PROMETRIKA team members make continuous learning a priority. As a statistician, it is important to keep up-to-date with the FDA’s current thinking on analytic approaches applied in clinical trials. In May 2021, the FDA published a draft guidance for industry, “Adjusting for Covariates in Randomized Clinical Trials for Drugs and Biological Products,” which provides recommendations for use of covariates in the analysis of randomized, parallel group clinical trials that are applicable to superiority trials and noninferiority trials. I share some highlights and insights on this topic below.
According to the guidance, to improve the precision of treatment effect estimation and inference, sponsors should consider adjusting for prespecified prognostic baseline covariates (e.g., age, baseline severity, comorbidities) in the primary efficacy analysis and should propose methods of covariate adjustment (FDA Guidance on COVID-19 treatment and prevention trials). Also, as discussed in the ICH E9 Statistical Principles for Clinical Trials, “Pre-trial deliberations should identify those covariates and factors expected to have an important influence on the primary variable(s), and should consider how to account for these in the analysis to improve precision…”
Covariate adjustment in randomized controlled trials provides advantages. Random assignment of trial participants to treatments or control groups is a measure to generate comparable, well balanced groups between treatment arms in terms of both known and unknown covariates (Rosenberger WF et al 2002). However, randomization will not guarantee balance; in any given trial, there may be large imbalances in important prognostic covariates at baseline between treatment arms. Such imbalances can give an unfair advantage to one treatment arm over another if not accounted for in the analysis. Therefore, prespecifying important baseline covariates to be included in the analysis will help to ensure that random imbalances in these covariates will not impact treatment effect estimates (Egbewale BE et al 2014).

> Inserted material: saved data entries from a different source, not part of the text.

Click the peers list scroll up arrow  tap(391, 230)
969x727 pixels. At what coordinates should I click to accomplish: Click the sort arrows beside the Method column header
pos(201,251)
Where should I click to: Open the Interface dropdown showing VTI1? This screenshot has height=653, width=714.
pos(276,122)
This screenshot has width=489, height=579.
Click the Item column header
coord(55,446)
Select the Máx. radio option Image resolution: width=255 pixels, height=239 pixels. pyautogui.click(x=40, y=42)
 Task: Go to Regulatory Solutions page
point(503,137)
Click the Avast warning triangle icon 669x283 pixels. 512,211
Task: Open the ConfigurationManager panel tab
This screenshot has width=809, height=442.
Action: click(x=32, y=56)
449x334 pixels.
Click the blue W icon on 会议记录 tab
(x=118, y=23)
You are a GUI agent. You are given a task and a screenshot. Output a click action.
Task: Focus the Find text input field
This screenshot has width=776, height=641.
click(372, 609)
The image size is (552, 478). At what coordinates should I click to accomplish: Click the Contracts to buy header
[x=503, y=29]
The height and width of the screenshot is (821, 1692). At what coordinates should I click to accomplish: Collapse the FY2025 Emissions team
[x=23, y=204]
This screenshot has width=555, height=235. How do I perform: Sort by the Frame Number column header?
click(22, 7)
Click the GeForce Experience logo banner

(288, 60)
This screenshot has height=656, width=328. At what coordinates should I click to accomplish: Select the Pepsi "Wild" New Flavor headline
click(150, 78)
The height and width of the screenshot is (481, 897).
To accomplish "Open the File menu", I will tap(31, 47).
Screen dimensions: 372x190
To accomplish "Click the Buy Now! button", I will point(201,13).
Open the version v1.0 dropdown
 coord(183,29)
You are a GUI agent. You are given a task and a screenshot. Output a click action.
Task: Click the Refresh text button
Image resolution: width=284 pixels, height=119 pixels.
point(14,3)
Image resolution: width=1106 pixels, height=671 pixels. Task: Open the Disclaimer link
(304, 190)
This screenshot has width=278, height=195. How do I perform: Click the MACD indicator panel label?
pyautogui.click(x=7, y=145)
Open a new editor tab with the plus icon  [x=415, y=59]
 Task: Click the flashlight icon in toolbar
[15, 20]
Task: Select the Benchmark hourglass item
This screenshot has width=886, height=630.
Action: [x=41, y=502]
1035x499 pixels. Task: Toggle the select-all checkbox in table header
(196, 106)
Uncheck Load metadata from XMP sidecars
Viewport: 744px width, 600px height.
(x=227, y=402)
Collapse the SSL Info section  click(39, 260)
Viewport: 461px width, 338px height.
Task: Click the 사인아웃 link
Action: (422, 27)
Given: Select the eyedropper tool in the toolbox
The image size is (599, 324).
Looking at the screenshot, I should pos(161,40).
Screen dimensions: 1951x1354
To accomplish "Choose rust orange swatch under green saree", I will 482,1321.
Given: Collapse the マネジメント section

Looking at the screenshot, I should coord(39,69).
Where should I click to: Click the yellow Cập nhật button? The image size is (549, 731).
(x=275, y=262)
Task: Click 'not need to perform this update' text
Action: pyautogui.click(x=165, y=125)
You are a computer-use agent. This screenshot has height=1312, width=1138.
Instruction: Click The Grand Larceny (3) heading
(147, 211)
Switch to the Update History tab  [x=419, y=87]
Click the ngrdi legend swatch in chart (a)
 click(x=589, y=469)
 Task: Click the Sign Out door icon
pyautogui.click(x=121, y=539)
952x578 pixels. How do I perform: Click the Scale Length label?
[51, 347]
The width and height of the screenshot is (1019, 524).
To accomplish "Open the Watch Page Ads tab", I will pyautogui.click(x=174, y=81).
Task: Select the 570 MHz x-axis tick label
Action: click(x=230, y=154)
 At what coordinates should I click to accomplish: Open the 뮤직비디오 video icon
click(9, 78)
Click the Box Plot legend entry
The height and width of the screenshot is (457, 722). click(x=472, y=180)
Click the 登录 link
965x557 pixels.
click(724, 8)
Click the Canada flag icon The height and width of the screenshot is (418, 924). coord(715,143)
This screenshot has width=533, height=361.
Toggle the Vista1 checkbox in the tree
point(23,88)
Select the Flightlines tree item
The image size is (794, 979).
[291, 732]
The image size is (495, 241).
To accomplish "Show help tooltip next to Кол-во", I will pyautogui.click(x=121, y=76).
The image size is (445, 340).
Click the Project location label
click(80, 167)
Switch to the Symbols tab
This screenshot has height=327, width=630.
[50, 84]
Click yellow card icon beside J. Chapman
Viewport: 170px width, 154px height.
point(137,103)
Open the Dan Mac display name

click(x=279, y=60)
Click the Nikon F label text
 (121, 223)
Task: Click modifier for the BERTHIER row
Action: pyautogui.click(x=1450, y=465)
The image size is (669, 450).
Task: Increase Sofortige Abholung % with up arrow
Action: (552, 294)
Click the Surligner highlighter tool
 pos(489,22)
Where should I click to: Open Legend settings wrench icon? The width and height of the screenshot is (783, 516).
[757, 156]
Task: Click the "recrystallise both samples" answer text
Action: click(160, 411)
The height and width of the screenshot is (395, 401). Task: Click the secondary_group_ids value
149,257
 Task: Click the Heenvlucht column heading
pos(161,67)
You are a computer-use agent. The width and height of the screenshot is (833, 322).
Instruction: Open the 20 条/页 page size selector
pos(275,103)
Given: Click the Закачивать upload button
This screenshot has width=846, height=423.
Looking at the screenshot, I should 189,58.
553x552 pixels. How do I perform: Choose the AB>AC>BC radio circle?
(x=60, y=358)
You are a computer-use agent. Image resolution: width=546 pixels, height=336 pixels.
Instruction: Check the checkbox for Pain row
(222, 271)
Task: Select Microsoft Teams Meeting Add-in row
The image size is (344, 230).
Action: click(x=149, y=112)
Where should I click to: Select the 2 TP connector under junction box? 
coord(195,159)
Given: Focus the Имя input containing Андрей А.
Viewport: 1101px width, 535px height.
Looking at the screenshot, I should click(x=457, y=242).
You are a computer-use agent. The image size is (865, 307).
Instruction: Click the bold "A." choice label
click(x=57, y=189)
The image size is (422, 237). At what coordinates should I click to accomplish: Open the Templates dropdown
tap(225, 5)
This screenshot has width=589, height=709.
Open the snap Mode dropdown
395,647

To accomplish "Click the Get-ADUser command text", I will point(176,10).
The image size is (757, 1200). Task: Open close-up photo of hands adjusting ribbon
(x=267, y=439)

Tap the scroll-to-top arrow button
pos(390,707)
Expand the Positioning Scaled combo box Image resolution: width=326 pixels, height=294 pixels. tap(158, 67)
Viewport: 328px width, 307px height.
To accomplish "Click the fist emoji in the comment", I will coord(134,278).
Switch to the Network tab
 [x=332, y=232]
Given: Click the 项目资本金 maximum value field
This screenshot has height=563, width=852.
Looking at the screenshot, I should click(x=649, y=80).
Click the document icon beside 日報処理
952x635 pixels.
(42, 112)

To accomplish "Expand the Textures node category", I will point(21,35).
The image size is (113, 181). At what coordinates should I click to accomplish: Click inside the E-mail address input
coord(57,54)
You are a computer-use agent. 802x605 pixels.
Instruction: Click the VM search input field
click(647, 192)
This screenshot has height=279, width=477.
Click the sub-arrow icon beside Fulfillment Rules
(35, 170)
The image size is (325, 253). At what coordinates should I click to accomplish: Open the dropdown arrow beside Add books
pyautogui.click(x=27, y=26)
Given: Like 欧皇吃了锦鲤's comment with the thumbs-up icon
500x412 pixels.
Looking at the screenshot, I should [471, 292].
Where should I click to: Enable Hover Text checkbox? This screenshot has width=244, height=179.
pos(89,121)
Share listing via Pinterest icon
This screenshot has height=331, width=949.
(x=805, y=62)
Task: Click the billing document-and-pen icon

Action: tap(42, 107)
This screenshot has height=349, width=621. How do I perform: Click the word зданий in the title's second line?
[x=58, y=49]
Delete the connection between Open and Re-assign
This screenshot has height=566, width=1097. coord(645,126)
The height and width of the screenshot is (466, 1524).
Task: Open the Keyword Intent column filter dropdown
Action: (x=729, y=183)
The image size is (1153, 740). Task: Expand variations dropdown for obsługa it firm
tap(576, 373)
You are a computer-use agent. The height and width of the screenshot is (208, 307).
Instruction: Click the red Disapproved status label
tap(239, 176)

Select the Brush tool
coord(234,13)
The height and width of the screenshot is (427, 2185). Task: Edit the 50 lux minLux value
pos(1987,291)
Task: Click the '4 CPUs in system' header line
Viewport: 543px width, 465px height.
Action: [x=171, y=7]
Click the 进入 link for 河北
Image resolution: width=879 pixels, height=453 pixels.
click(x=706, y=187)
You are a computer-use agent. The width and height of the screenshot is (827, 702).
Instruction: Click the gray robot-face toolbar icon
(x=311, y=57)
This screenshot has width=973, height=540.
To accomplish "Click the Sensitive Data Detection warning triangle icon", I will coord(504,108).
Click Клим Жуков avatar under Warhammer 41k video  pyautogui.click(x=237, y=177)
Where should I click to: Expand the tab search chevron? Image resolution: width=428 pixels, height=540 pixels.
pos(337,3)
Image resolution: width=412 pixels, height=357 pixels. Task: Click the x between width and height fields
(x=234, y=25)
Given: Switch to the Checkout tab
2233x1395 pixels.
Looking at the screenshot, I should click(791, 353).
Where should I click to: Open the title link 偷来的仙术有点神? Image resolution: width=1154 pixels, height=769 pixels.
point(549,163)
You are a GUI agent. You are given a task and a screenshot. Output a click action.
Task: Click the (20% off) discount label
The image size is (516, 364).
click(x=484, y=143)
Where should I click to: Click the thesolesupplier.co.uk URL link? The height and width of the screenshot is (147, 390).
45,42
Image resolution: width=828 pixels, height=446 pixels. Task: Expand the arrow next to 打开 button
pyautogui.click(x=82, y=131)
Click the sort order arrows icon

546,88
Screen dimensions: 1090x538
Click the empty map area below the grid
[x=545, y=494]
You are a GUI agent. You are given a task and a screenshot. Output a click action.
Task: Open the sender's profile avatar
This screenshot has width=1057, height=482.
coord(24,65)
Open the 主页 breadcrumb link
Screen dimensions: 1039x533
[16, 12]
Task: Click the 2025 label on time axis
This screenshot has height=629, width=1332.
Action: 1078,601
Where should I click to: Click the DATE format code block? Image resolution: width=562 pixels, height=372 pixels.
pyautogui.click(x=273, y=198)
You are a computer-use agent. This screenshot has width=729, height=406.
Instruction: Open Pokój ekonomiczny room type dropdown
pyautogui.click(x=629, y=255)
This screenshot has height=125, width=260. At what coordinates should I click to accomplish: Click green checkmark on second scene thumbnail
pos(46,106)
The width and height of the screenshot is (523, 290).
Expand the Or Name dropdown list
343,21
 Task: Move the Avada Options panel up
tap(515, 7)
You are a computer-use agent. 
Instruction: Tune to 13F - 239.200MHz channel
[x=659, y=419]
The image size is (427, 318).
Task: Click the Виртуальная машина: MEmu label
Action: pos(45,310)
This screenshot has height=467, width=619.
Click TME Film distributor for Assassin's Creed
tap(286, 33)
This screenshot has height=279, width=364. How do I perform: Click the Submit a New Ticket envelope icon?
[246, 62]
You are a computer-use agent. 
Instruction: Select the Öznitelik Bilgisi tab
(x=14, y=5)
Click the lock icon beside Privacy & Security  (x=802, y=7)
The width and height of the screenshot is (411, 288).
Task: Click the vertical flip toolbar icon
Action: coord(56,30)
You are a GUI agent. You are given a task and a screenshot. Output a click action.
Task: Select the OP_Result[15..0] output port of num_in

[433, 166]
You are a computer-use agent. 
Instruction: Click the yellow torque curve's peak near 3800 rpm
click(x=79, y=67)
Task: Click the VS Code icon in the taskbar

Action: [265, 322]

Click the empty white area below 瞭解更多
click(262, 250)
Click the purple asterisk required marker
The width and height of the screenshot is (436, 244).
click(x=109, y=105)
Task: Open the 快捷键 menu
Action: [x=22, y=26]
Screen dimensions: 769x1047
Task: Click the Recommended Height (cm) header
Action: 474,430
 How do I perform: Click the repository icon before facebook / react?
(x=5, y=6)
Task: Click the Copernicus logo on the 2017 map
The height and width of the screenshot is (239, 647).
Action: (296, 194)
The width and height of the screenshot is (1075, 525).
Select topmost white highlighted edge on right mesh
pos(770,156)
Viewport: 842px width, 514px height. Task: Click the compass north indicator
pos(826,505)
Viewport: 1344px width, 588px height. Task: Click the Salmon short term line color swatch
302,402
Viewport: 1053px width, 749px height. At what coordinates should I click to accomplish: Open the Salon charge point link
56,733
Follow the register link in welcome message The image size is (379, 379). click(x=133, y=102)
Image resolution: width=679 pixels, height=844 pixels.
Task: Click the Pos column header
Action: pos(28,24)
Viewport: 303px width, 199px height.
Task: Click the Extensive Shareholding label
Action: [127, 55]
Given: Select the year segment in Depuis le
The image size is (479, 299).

Using information measured on a subject before randomization to estimate and test treatment effects between randomized groups is referred to as covariate adjustment. Information measured on a subject can include disease characteristics, demographics factors, etc. In clinical trials, it is important that study populations reflect the variability of the target population, however, this may make it harder to detect a treatment effect. In situations like this, covariate adjustment allows for incorporation of prespecified prognostic factors in the statistical analysis and can result in narrower confidence intervals and greater statistical power to detect treatment effects. Further benefits of covariate adjustment include protection against random imbalances in important baseline covariates (Senn S et al 2007) and maintaining correct type I error rates when covariates are used in the randomization process (Paren M, et al 1998). Despite the benefit of covariate adjustment, unadjusted analyses still dominate in practice with covariate adjustment used in 24 to 34 % of clinical trials (Austin PC, et al, Saquib N et al 2013).
There are several approaches to covariate-adjusted analyses whose validity does not depend on a correctly specified model or that provide inference with greater robustness to misspecification than those used in common practice. For more information on these approaches, please visit the following links: https://github.com/jbetz-jhu/CovariateAdjustmentTutorial and https://drive.google.com/file/d/1tlHzudU6qMcdIMVuVIf_YPfHki52NgIc/view.
In conclusion, during the clinical development process, the FDA strongly recommends that sponsors should consider use of covariate adjustment in a primary analysis and prespecify the details of the analysis, and prospectively specify the covariates and the mathematical form of the covariate adjusted estimator. These details should be included in the protocol or statistical analysis plan. If the number of covariates is large relative to the sample size or they are adaptively selected, sponsors should discuss the method of adjustment with the FDA during review of the protocol or statistical analysis plan as per the guidance provided at https://www.fda.gov/regulatory-information/search-fda-guidance-documents/adjusting-covariates-randomized-clinical-trials-drugs-and-biological-products. We at PROMETRIKA can guide our sponsors on how best to implement covariate adjustment and interact with the FDA should questions arise.